DPP to prosecute Fishery Offences

Change of Prosecutor

As and from the 1st August 2009, the Attorney General, has been replaced by the Director of Public Prosecutions.

The changeover means several things in relation to sea fishery prosecutions. It is best to explain the changes in the context of how a sea fishery prosecution progresses.

Where the Navy detains a vessel, the Navy communicates this to operations in Haulbowline and to the SFPA.

The boarding officers remain on board the sea fishing vessel until such time as they reach the designated port as determined by the Navy.
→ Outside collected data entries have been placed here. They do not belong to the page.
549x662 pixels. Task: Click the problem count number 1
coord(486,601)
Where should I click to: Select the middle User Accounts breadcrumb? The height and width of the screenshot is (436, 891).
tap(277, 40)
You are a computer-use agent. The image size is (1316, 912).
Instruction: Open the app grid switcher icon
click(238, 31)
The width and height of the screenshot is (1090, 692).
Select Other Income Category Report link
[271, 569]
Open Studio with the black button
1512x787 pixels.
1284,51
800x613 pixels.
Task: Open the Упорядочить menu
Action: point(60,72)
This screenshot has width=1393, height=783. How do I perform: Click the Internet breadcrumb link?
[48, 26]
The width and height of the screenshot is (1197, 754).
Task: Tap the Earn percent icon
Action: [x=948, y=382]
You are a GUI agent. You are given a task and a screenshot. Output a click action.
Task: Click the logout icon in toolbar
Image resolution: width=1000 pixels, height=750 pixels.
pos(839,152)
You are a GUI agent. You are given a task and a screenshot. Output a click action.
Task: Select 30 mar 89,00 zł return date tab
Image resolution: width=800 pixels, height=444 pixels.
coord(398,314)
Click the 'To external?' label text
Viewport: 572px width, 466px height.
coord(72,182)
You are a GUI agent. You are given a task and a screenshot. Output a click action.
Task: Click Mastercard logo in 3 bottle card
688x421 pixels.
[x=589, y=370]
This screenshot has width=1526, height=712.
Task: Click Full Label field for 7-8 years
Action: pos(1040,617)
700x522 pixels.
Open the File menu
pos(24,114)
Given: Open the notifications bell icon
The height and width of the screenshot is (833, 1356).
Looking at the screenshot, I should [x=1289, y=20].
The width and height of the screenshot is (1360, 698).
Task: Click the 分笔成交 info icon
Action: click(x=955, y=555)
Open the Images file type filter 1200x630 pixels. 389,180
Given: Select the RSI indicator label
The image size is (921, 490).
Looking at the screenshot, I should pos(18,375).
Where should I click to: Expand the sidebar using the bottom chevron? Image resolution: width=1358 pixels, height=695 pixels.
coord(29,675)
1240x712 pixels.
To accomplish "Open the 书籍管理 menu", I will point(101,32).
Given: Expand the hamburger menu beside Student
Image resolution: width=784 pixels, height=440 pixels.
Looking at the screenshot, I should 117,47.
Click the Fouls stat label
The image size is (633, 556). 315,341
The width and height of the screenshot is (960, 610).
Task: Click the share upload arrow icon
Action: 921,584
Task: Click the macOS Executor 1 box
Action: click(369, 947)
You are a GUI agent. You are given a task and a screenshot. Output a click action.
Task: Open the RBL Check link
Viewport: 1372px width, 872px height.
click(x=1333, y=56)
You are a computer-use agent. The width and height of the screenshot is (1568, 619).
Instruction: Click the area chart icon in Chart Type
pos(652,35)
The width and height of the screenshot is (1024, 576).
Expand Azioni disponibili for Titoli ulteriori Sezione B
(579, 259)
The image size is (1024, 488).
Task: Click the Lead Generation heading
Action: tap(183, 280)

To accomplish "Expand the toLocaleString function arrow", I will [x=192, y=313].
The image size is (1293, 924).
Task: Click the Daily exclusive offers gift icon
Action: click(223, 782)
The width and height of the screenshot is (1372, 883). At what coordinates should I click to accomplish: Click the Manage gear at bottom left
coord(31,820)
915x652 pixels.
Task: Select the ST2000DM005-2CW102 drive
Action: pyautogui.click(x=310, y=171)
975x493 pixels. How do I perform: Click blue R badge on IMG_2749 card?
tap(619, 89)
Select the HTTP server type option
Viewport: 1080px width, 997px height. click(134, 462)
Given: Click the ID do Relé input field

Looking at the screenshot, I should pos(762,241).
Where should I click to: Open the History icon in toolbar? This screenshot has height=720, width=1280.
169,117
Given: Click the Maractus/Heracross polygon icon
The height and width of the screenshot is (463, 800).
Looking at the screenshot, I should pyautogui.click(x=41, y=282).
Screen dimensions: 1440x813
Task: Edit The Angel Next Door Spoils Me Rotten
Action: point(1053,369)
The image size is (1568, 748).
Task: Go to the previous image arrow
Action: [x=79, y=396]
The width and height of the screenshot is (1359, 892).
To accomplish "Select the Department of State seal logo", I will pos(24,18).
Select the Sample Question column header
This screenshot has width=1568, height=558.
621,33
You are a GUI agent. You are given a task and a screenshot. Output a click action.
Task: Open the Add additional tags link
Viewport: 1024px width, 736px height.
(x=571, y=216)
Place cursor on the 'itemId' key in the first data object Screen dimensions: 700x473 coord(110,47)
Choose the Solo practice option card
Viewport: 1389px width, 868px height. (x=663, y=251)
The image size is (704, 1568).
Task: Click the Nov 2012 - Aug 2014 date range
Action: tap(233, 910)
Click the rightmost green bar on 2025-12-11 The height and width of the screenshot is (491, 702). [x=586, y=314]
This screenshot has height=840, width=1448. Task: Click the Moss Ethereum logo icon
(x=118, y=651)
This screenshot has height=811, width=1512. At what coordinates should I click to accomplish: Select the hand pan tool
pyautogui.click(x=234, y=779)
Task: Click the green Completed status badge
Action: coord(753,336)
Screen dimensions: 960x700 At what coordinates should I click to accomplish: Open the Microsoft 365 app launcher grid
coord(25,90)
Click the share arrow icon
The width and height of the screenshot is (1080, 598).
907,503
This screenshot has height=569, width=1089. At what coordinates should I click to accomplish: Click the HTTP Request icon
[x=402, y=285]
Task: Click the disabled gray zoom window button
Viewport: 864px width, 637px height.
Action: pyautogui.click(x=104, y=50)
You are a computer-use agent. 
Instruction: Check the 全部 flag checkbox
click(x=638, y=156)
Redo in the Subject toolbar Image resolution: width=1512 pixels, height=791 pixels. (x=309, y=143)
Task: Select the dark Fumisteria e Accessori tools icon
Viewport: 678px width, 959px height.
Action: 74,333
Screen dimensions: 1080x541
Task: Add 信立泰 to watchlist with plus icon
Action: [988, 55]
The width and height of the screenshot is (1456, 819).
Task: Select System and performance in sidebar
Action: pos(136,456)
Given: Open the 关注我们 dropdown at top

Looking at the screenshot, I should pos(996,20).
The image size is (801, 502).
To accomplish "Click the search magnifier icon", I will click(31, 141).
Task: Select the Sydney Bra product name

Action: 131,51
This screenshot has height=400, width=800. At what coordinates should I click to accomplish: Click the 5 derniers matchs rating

The navy are obliged by law to pick the most convenient port and not necessarily the most convenient port for the Navy.

Having arrives at port, the boarding officers will then be relieved when the vessel is handed over to An Garda Síochána for the purpose of having statements prepared by the Naval Officers who detected the alleged offence.

These statement are then sent to Haulbowline, who in turn disseminate them to the SFPA and the relevant State Solicitor.

Where it is a quayside inspection and the Sea Fishery Protection Officer believes that they have detected an offence, the investigation completes and at the end of that, the vessel is detained by the Sea Fishery Protection Officer and again, the vessel will be handed in to the custody of a member of An Garda Síochána. At that time, again, statements are prepared and this time they are sent to the.

Statements are then gathered as to the valuation of the catch and gear, the Guard to whom the vessel is handed over must make a statement that they have received custody of the vessel and then all of these statements are given to the local State Solicitor. That State Solicitor traditionally would transmit these to the Attorney Generals office where there was a designated team of six officials who could deal with the file that was presented by the State Solicitor to them. They would then sit down and make decisions based on their own guidelines as to what constitutes a minor, moderate or serious infringement.

At that point, they would then make a decision as to what they need the State Solicitor to do, namely, to issue a written warning, issue proceedings in the District Court only or issue proceedings in the District Court with a view to having a prosecution take place in the Circuit Court.

With the changeover from the Attorney Generals office to the DPP, one of the consequences is that the store of knowledge since 1959 when the Attorney General commenced prosecuting fishery offences, the staff and personnel who had been dealing with those offences all through the years are no longer the same staff that will be making the decisions in the DPP’s office. The DPP’s office has received much training in advance of the handover on the 1st August. Previously, it was possible to discern in advance what the Attorney General was likely to do. With the handover, obviously, some of that certainty has now been removed.

It again places huge emphasis on the vital importance of making representation in those early first few hours with reference to precedent and past decisions.

The second issue that is likely to arise will be in relation to the speed at which these prosecutions will move. Whereas before, the Attorney General’s office was a well oiled machine in respect of making decisions, it is not known how quickly they will move in respect of prosecutions now that it is the remit of the DPP. By this, I am referring to the fact that where the DPP decides to send the matter forward to the Circuit Court, a Book of Evidence will have to be produced. While it is possible, to circumvent the need for a Book of Evidence to be served, the DPP may not be in a position to have that Book of Evidence ready by the conclusion of the 48 hour detention order. Accordingly, it now may necessitate a return to the District Court on one or more occasions.

Furthermore, it is also not known what will happen now in respect of valuations of catch and gear.

Finally, in respect of the final court, be it the District or the Circuit, it is also not known what approach the Director will instruct the State Solicitors to take to various types of fisheries offences. While it would have been known (to those of us who practice law in the area of fisheries offences) what the Attorney General was likely to do, it is not so certain with the DPP.